Picked up the kids from daycare. They were cranky. Nothing new.
Got home, played a bit, went in the kitchen for dinner.
I sat them in their high chairs, and the whining began. The food flinging began. It was all exacerbated by the arrival of two friends who came to babysit so that I could go to the movies with other friends. Tired, cranky Maddie and Riley gave my friends nervous, shifty looks between tosses of food onto the floor.
I sent my friends to the living room and managed to coax both kids into eating some fruit. I went to get a rag to wipe hands and let the kids out of their high chairs when bllargh, Riley barfed up his whole dinner.
This scared him.
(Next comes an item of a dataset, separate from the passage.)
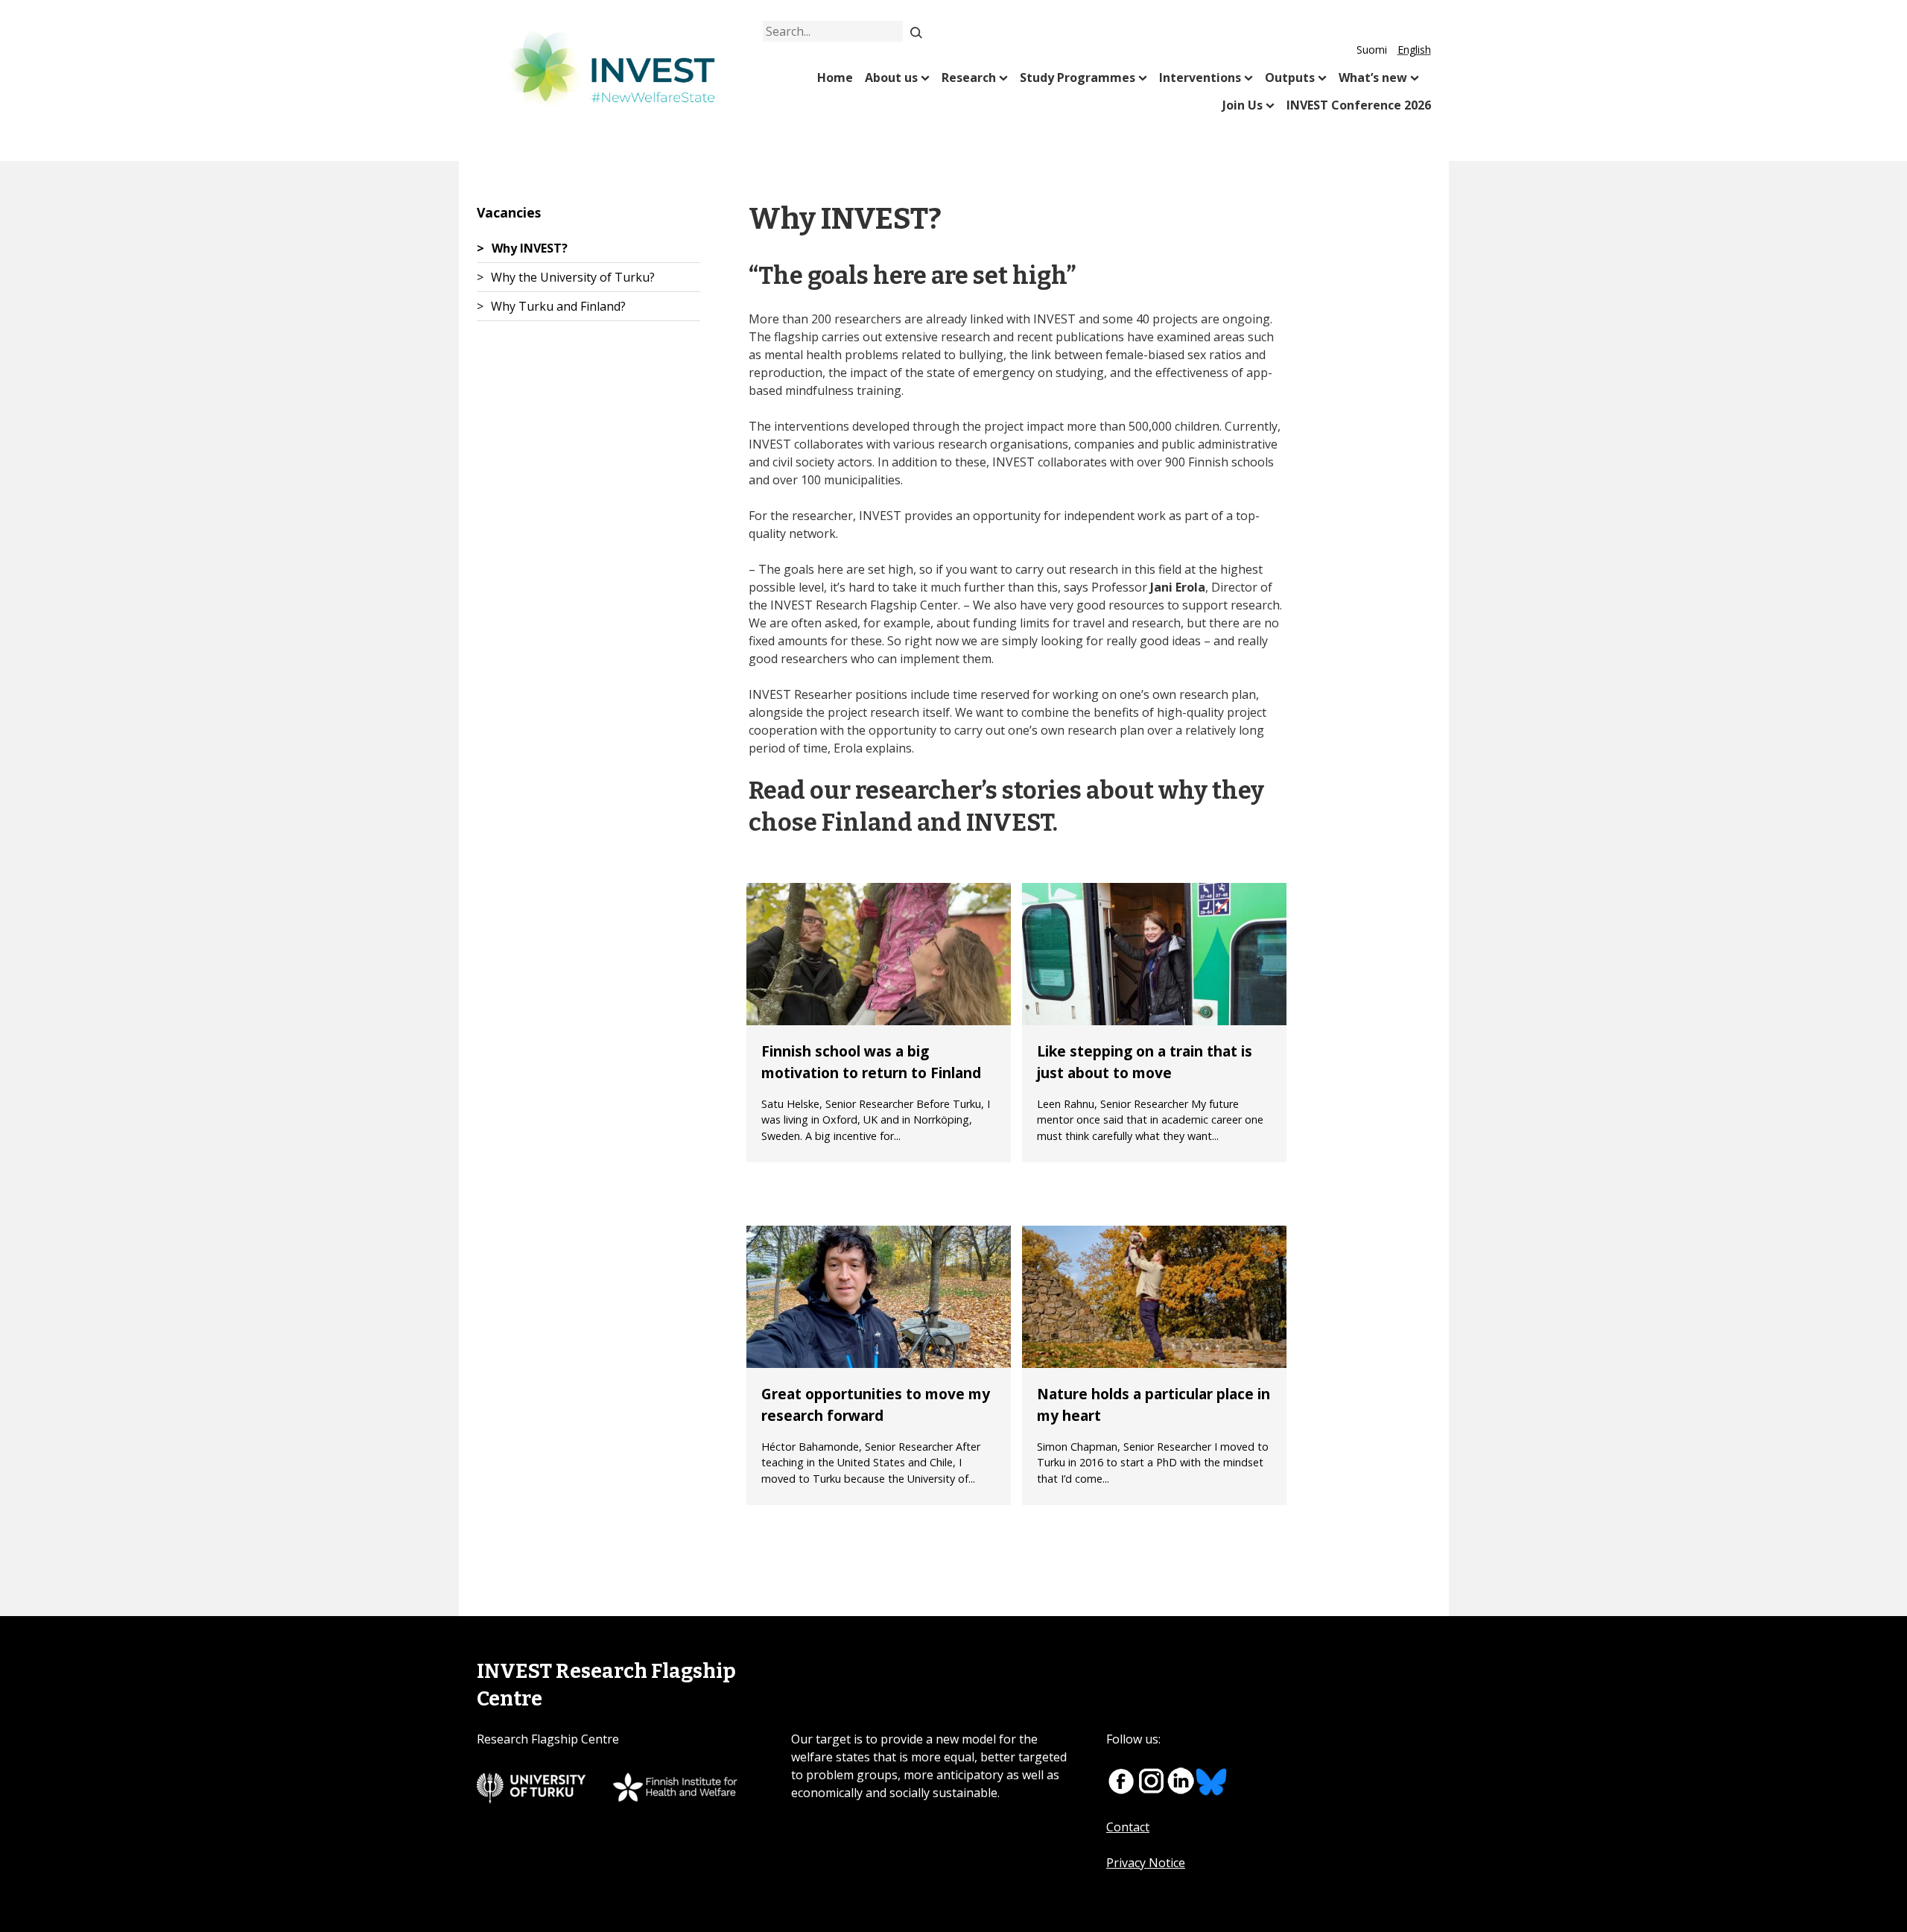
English (1414, 49)
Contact (1127, 1827)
Who can blame him? So he started to scream.
Which scared Maddie. So she started to scream.
My friends came in to help. I'd set Riley down so that I could pull Maddie out of her chair. I got her out. Riley was clinging to my leg. Bllarrgh, Maddie barfed what seems like days worth of food all over me. It dripped onto Riley's head.
I got us all into the bathroom. Clothes off, into the tub with the babies. Barf all over the bathroom. Babies still screaming.
My friends cleaned up the kitchen. Thank goodness for friends.
I got the babies "clean." Cleaner, at least, and diapered, and into their pajamas.
They ate some Cheerios. And drank some milk. And went right to bed.
Poor babies, poor us. It was really quite awful.
I was supposed to go see Bourne Ultimatum tonight. That did not work out. I did meet my friends out for dinner instead, which was nice, although I had to do a lot of crying before I could go into the restaurant.
I hope the babies sleep OK tonight. I'm now physically as well as mentally tired. I don't think the babies are actually sick; maybe Riley is teething? And Maddie just cried so hard she threw up. Poor thing.
Things are hard right now. I keep trying to figure out what I'm learning from this. So far, I just don't know. If my lesson is that sometimes life deals you a bad hand, I get it. If the lesson is that I am strong, I get it. If it's that no matter what, I'll get through this, check, got it. If it's that babies will be babies and it's just a phase, I get that, too. But I hope this phase is over soon.